Ce chiffre donne la mesure de la perte. L’US Air Force ne dispose que d’une quinzaine d’appareils de ce type en tout et pour tout, et en avait déployé 6 au Moyen-Orient avant le déclenchement du conflit. Perdre, ou même mettre hors de combat, l’un d’entre eux n’est donc pas anodin : c’est une fraction significative d’une flotte déjà réduite qui se trouve neutralisée.

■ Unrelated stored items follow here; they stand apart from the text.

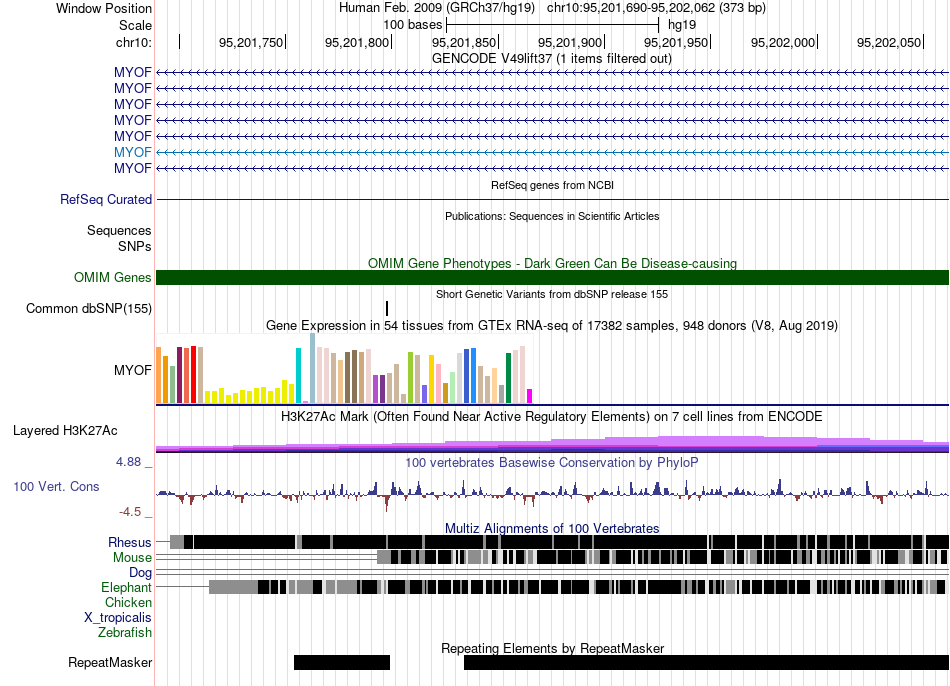The width and height of the screenshot is (950, 686).
Task: Select the Layered H3K27Ac track label
Action: (65, 431)
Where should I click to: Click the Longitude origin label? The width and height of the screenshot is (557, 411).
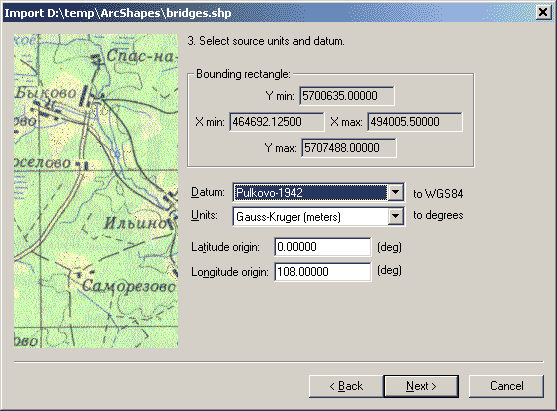[x=230, y=272]
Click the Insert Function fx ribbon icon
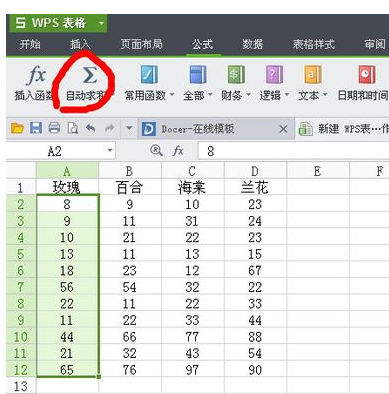The height and width of the screenshot is (394, 389). (36, 75)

Ce que révèle cet épisode, au-delà du bilan matériel, c’est la capacité de l’Iran à atteindre des équipements militaires américains de haute valeur, déployés sur le territoire d’un allié régional, avec des moyens décrits comme relativement peu coûteux, missiles balistiques et drones. L’asymétrie entre le coût de l’attaque et celui des dégâts infligés est frappante : détruire un appareil à 700 millions de dollars avec une salve de missiles et de drones représente, d’un strict point de vue militaire, un rapport coût-efficacité redoutable.

La question qui se pose désormais est celle de la soutenabilité du déploiement américain dans la région face à une stratégie iranienne qui cible méthodiquement les équipements les plus sensibles. Avec une flotte d’AWACS aussi limitée, chaque appareil perdu ou endommagé dégrade concrètement la capacité de commandement et de coordination de l’US Air Force dans le théâtre moyen-oriental.